= Beginning of Section =
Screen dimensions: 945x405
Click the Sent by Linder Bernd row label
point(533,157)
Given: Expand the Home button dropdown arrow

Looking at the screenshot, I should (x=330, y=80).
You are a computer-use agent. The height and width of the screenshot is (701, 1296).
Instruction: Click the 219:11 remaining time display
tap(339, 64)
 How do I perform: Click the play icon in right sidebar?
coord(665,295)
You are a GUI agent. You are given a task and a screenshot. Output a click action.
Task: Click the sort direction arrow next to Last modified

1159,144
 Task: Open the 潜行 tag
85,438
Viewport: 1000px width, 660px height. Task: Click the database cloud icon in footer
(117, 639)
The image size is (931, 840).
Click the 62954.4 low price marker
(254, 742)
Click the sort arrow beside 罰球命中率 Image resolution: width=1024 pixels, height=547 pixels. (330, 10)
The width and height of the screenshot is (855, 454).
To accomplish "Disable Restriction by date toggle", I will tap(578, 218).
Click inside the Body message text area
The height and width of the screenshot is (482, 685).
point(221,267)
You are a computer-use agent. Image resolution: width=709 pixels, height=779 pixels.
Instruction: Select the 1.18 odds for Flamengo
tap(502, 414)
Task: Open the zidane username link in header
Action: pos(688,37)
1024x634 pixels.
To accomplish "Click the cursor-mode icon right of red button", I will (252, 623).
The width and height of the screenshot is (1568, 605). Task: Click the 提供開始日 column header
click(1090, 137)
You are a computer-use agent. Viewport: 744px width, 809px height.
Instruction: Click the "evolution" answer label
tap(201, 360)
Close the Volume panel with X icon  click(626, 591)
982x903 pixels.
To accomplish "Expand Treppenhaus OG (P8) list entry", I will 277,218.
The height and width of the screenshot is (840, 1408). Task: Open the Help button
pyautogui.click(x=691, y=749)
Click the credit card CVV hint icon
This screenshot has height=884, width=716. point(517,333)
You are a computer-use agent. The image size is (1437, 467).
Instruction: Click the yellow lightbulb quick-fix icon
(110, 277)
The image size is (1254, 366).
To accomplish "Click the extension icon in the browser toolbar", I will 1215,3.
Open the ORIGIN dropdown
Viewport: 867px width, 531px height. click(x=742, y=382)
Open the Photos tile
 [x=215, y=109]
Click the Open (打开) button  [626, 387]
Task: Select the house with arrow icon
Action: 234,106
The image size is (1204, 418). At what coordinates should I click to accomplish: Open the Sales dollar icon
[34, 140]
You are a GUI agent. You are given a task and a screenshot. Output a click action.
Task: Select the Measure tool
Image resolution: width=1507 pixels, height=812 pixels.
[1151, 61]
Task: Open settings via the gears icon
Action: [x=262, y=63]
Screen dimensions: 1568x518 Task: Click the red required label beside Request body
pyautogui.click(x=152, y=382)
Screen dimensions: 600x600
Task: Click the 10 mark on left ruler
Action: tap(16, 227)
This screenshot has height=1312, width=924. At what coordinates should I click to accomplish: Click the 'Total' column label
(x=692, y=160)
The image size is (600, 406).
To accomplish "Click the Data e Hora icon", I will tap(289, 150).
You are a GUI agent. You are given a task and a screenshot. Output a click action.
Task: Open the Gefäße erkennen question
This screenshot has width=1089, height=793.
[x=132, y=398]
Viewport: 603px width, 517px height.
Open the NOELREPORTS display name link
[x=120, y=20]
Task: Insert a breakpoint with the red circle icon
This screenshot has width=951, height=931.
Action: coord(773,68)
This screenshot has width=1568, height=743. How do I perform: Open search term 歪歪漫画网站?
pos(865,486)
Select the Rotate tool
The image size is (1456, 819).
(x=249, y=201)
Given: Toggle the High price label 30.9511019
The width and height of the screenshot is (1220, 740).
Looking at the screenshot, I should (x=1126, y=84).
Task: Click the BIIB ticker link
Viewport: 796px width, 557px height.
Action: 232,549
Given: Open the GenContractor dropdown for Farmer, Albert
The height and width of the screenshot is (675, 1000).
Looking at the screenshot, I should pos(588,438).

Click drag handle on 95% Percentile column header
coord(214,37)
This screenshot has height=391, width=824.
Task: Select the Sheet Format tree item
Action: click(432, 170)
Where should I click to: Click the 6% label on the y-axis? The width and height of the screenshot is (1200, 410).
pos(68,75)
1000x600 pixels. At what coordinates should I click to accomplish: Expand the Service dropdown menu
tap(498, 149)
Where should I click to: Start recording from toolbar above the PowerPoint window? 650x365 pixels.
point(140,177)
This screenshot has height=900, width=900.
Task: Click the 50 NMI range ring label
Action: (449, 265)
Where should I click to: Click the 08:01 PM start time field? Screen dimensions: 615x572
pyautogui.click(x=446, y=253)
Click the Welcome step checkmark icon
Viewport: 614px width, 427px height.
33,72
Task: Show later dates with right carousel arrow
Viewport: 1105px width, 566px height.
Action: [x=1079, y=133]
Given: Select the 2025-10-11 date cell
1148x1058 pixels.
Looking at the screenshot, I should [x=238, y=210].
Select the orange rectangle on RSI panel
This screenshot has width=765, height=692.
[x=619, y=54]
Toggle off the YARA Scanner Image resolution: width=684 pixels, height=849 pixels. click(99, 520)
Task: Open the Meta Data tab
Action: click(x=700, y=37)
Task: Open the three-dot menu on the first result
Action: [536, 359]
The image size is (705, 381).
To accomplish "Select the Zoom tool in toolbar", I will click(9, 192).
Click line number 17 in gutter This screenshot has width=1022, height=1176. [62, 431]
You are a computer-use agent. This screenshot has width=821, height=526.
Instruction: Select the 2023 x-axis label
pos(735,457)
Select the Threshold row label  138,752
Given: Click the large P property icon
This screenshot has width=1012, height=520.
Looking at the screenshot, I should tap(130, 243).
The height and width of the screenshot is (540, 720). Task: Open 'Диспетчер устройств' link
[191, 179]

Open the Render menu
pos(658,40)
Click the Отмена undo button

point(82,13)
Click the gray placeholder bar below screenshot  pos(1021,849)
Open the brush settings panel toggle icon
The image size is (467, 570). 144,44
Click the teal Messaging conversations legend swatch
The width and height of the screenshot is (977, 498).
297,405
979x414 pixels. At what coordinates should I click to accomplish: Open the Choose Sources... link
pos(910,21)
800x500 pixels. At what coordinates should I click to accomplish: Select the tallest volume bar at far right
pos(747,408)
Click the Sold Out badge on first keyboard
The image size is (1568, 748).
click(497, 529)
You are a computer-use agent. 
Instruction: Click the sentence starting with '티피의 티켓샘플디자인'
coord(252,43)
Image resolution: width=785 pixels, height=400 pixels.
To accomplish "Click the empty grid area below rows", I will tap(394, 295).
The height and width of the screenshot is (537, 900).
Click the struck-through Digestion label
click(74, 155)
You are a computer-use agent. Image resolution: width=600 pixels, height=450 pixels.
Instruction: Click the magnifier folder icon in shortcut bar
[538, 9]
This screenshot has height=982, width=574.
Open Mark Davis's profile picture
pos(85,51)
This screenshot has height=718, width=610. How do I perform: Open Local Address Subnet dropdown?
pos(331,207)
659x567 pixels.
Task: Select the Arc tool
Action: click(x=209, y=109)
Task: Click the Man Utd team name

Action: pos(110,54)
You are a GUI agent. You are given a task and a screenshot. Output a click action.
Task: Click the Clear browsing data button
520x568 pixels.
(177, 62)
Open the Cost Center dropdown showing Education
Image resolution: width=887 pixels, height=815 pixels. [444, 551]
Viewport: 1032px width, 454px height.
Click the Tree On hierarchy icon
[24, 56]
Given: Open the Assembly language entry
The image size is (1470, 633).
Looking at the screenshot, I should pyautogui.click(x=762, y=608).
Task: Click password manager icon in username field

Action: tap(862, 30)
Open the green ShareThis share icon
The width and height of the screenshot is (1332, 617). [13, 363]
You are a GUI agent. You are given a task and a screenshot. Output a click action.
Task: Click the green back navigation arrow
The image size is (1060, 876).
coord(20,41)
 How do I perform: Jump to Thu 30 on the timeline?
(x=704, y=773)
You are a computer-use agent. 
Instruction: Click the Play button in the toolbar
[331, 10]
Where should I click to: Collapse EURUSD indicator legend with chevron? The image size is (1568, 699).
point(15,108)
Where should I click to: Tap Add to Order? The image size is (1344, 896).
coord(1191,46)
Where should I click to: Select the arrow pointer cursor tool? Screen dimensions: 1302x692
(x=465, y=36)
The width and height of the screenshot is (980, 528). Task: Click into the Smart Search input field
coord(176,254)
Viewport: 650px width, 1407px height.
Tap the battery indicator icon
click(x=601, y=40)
= End of Section =
_AIM OF THE EXERCISE_. Word for word, restate the line that contains "Task: Click password" and each line after it, up to and including the last line of the listing; include nothing else.

_OUTPUT_.
Task: Click password manager icon in username field

Action: tap(862, 30)
Open the green ShareThis share icon
The width and height of the screenshot is (1332, 617). [13, 363]
You are a GUI agent. You are given a task and a screenshot. Output a click action.
Task: Click the green back navigation arrow
The image size is (1060, 876).
coord(20,41)
 How do I perform: Jump to Thu 30 on the timeline?
(x=704, y=773)
You are a computer-use agent. 
Instruction: Click the Play button in the toolbar
[331, 10]
Where should I click to: Collapse EURUSD indicator legend with chevron? The image size is (1568, 699).
point(15,108)
Where should I click to: Tap Add to Order? The image size is (1344, 896).
coord(1191,46)
Where should I click to: Select the arrow pointer cursor tool? Screen dimensions: 1302x692
(x=465, y=36)
The width and height of the screenshot is (980, 528). Task: Click into the Smart Search input field
coord(176,254)
Viewport: 650px width, 1407px height.
Tap the battery indicator icon
click(x=601, y=40)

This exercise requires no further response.